The irony is, of course, that Mr. Harper could lose his chance at a majority precisely because he adamently refuses to allow a debate on abortion (i.e. enough social conservatives may just decide to stay home and not vote).

If Mr. Harper wins a majority, he will say this "proves" that he was right to promise not to reopen the abortion debate, because such assurances have attracted more "liberal minded" people to vote for him (taking for granted the social conservative vote because who else are they going to vote for, right?).

In reality, there will be no way to know whether Mr. Harper's promise not to reopen the abortion debate and/or the opposition's fear-mongering will have had anything to do with the final outcome of the election without knowing the reasons why people voted the way they did, or didn't vote. But that's not going to stop anyone who doesn't want an abortion debate from using the election results to "prove" in perfect post-hoc fashion that Canadians don't want an abortion debate.

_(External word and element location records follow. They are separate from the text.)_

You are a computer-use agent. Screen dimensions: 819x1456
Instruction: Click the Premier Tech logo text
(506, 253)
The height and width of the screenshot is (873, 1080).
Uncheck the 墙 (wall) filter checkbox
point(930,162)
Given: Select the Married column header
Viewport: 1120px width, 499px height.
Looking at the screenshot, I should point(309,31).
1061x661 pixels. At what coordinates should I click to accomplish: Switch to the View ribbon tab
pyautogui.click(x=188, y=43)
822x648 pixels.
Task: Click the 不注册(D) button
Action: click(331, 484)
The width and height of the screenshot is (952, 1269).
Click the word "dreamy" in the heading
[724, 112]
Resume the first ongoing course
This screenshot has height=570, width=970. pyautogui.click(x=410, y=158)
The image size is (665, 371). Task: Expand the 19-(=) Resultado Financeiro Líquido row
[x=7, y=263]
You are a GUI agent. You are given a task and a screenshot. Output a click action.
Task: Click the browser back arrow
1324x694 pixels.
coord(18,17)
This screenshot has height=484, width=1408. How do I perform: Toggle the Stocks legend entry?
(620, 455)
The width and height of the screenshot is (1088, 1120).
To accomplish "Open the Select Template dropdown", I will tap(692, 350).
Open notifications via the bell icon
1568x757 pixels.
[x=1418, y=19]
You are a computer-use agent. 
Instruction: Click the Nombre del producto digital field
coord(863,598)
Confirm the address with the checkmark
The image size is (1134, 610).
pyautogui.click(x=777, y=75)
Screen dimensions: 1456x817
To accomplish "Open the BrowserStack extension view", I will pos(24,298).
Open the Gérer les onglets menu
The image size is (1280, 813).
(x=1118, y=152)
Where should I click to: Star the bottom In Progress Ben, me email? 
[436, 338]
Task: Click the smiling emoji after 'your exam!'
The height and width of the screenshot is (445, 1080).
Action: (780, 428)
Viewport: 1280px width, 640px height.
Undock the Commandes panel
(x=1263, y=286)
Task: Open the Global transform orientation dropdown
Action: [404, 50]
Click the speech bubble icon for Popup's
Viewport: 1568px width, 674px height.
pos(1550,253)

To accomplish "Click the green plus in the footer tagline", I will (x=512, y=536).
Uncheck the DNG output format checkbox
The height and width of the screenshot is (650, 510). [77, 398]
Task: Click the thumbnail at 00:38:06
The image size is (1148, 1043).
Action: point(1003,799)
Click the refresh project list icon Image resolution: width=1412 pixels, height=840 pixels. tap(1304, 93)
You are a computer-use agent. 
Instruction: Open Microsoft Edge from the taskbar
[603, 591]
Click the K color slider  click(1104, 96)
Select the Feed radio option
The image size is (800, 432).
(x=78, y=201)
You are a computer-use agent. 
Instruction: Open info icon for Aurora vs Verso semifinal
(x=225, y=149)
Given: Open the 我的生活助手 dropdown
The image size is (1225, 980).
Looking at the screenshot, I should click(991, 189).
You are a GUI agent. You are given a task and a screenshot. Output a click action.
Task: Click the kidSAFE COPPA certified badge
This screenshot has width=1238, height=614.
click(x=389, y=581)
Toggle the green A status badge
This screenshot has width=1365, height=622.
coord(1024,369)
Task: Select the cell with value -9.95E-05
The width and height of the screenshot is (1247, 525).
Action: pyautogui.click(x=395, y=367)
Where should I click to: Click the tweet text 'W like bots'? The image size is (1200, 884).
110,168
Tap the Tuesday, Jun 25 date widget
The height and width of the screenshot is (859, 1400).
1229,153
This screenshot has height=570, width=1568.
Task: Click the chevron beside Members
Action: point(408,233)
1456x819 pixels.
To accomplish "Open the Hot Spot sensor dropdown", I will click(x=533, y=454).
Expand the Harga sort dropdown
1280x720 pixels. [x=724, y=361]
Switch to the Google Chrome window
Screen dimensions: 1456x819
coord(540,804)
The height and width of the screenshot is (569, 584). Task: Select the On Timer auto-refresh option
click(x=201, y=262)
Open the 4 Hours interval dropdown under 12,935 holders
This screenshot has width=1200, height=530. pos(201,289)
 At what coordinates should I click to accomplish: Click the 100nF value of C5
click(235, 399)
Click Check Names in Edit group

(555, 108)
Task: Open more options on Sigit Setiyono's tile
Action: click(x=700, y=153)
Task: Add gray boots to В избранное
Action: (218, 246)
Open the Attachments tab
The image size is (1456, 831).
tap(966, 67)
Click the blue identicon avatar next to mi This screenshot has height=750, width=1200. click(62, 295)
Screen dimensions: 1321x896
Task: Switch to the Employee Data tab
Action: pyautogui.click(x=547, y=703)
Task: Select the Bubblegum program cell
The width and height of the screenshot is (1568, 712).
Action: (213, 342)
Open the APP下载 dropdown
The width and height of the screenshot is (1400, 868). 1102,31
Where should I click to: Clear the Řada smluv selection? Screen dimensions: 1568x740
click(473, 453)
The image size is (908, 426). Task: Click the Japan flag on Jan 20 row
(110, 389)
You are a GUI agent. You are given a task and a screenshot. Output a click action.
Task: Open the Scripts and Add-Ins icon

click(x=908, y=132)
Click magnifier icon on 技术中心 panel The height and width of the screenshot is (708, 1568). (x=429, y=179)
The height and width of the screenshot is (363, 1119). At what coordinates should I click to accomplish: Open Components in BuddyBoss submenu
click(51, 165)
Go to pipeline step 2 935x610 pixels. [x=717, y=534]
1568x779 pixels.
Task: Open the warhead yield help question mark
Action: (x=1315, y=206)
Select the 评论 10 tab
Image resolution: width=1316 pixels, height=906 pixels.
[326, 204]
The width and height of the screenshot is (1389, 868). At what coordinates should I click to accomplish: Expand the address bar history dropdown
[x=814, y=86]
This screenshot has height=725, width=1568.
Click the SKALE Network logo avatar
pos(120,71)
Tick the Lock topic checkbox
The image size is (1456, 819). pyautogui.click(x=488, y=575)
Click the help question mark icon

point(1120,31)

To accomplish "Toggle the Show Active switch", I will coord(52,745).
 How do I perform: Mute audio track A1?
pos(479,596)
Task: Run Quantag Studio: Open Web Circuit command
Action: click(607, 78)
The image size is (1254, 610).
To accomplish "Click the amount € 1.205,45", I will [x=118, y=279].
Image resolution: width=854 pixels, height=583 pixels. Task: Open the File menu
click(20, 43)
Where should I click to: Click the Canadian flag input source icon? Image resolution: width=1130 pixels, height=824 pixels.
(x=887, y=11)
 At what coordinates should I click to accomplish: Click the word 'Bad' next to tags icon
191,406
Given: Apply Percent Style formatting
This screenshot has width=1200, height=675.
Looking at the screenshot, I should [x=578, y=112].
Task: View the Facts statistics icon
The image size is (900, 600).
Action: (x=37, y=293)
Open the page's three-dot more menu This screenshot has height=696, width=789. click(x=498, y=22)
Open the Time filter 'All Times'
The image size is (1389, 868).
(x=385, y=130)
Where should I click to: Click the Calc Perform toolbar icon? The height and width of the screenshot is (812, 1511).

To sum up: If Mr. Harper wins his majority, the story will be that it was because he effectively quashed any fears he'd reopen the abortion debate.

If Mr. Harper loses, the story will be that it was because the opposition was effective at scaring Canadians into believing he would ban abortion.

Either way, the mythology that Canadians don't want to reopen the abortion debate (and by extension that it's political suicide for any politician to try to) is strengthened and perpetuated.